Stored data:
____

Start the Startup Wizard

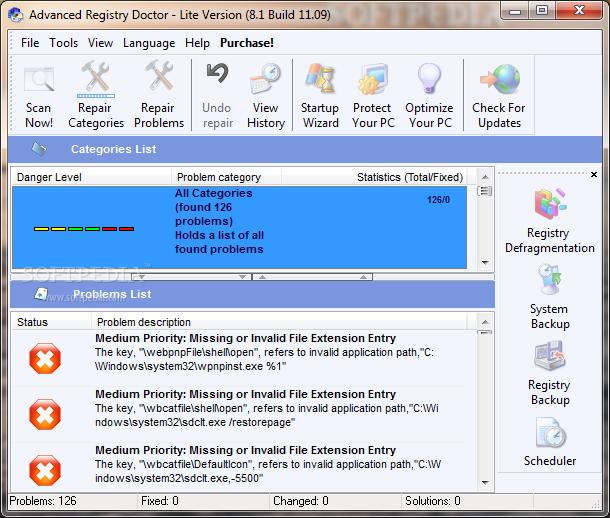point(320,96)
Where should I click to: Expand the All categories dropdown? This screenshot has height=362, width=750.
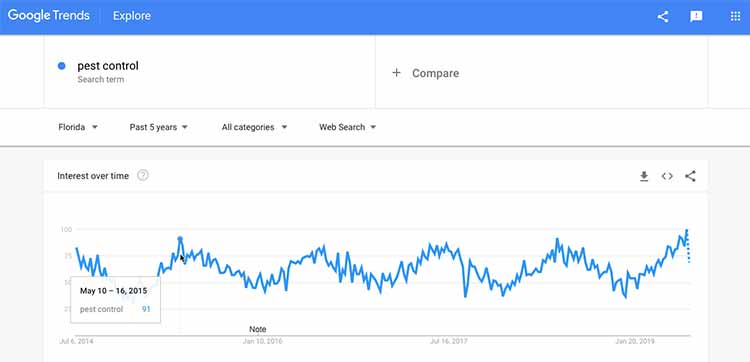pyautogui.click(x=254, y=127)
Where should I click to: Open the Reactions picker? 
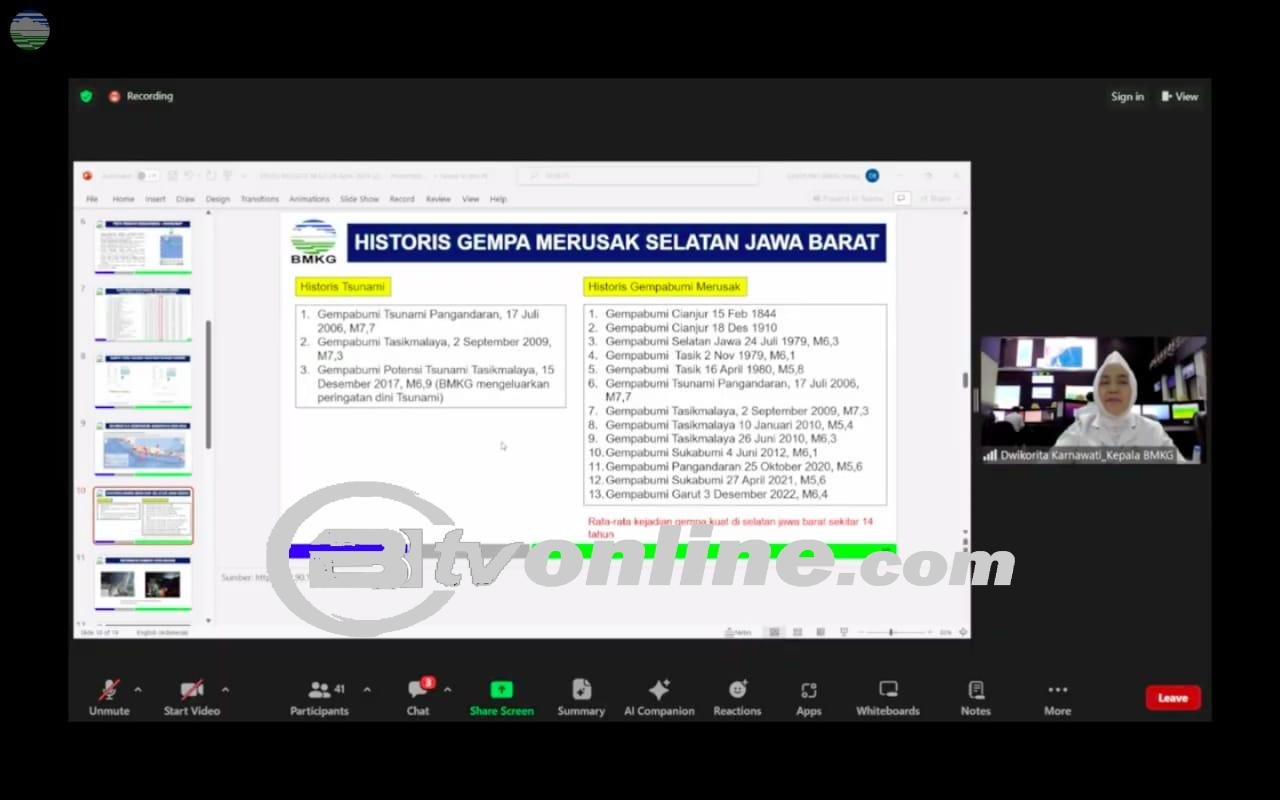coord(737,690)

____

What to work on: Please print the entries exactly as they stand. Images are not part of the copy.

Finished exercise:
Start the Startup Wizard

point(320,96)
Where should I click to: Expand the All categories dropdown? This screenshot has height=362, width=750.
pyautogui.click(x=254, y=127)
Where should I click to: Open the Reactions picker? 
coord(737,690)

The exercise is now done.